The proliferation of 3D printing technology has made a whole world of physical objects instantly accessible. Anything you want, materialized before your eyes with the press of a button.

Even though he’s equipped with that sort of unlimited possibility, Ian Yang just wants to make a nice lamp.

Yang is the founder and CEO of Gantri, a San Francisco company that designs, fabricates, and sells 3D-printed lamps. While Yang has entertained the idea of branching out to other genres of home decor, for now the limited focus is deliberate. Yang says the company aims to make attractive, high-design products as a way to shine a light on the potential of 3D printing as a quick and relatively inexpensive form of manufacturing.

“Design has always been something that’s very out of touch from consumers,” Yang says. “It’s very expensive.”

With its 3D printing tech, Gantri can keep things affordable. The company’s facility in San Leandro, California features a giant, custom-made 3D printer dubbed “Dancer.” Each of the lamps Gantri sells is made of a plastic derived from corn-based polylactic acid (PLA). Each piece is printed and assembled at the factory, then hand-finished with a water-based paint and shipped directly to consumers. The whole process, from design sketches to finished lamp, can take as little as eight weeks. More than 30 designers have contributed to Gantri’s library, resulting in an eclectic collection of plastic bulb holders.

The Signal desk light is one of the new lamps in Gantri’s collection that was designed by the SF firm Ammunition, which is famous for some of Silicon Valley’s most iconic designs.

Photograph: Gantri

The latest of these collaborators has a pedigree in the tech world. Ammunition is a San Francisco design firm that has designed Polaroid cameras, branding for Beats by Dre, a robot barista, and the light-up beacon for Lyft vehicles. Today, the two companies announced a collection of 10 new lights, available on Gantri’s website. Starting price: $148.

Ammunition’s collection is in step with the firm’s characteristic minimalist aesthetic. There’s a mix of table lamps, task lights, wall lights, and standing floor lamps on offer with shapes that range from tall mushrooms to something reminiscent of the Bat Signal. The styles also align with Gantri’s unofficial design ethos.

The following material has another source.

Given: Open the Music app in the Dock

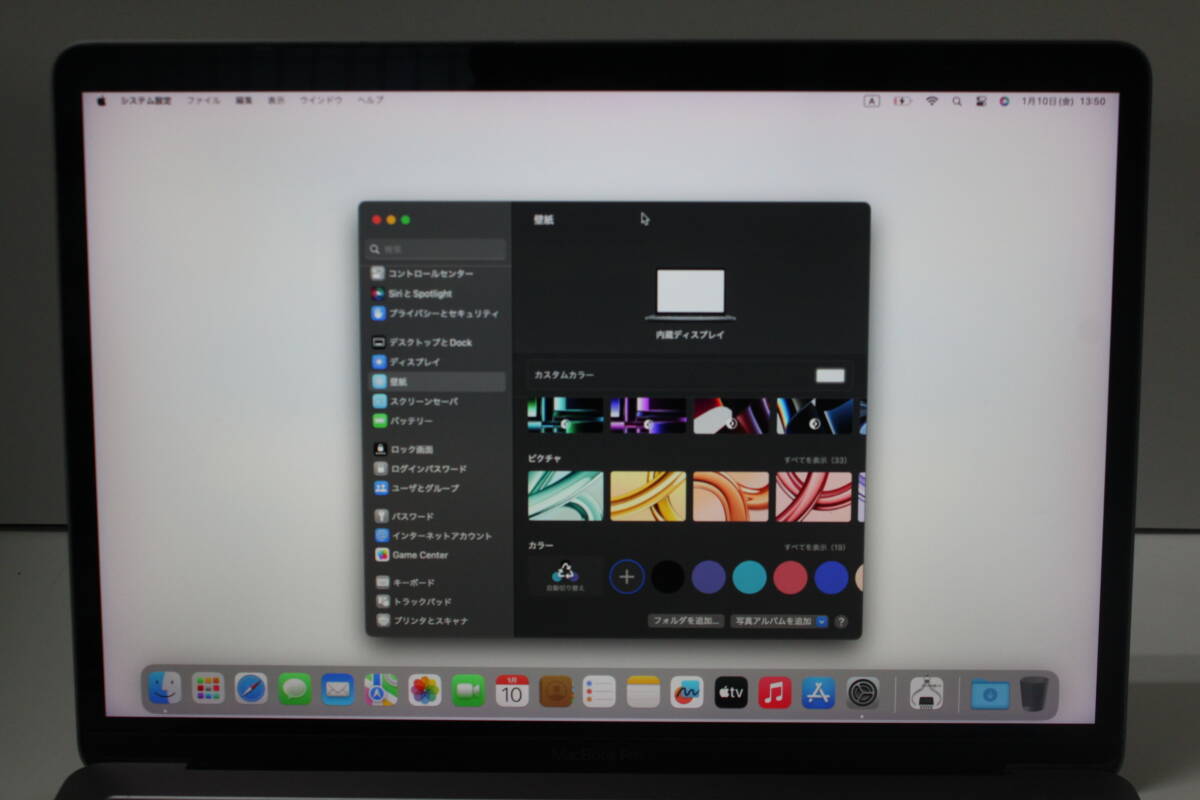Looking at the screenshot, I should (774, 692).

These lamps tend to be off-kilter pieces with soft, rounded edges. Bases and shades seem to blend together into one smooth piece. They don’t look like the type of lamp you’ll spot in a Kohls.

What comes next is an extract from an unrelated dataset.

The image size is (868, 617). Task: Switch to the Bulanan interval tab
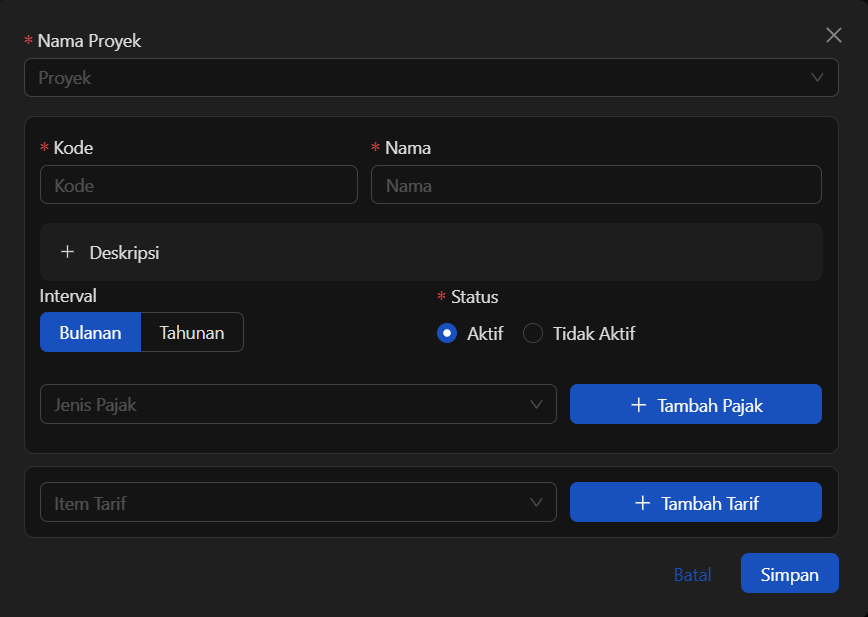(90, 332)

This breadth of variation wouldn’t have been possible without the flexibility of Gantri’s process. Yang says that most luxury lighting brands launch far fewer lights per year, simply because they’re constrained by the amount of resources and oversight traditional manufacturing requires. With the final product being 3D printed, Ammunition was able to view a prototype as soon as they had a design.

“There’s this sense that 3D printing is just as basic as: you have an idea, sketch it out, and then you send it to the printer and it’s ready in 24 hours,” says Victoria Slaker, vice president of industrial design at Ammunition. “But what [Gantri] has done is create a platform that allows designers to evolve designs … to kind of keep iterating and keep developing in a way that we would never have done on any other project.”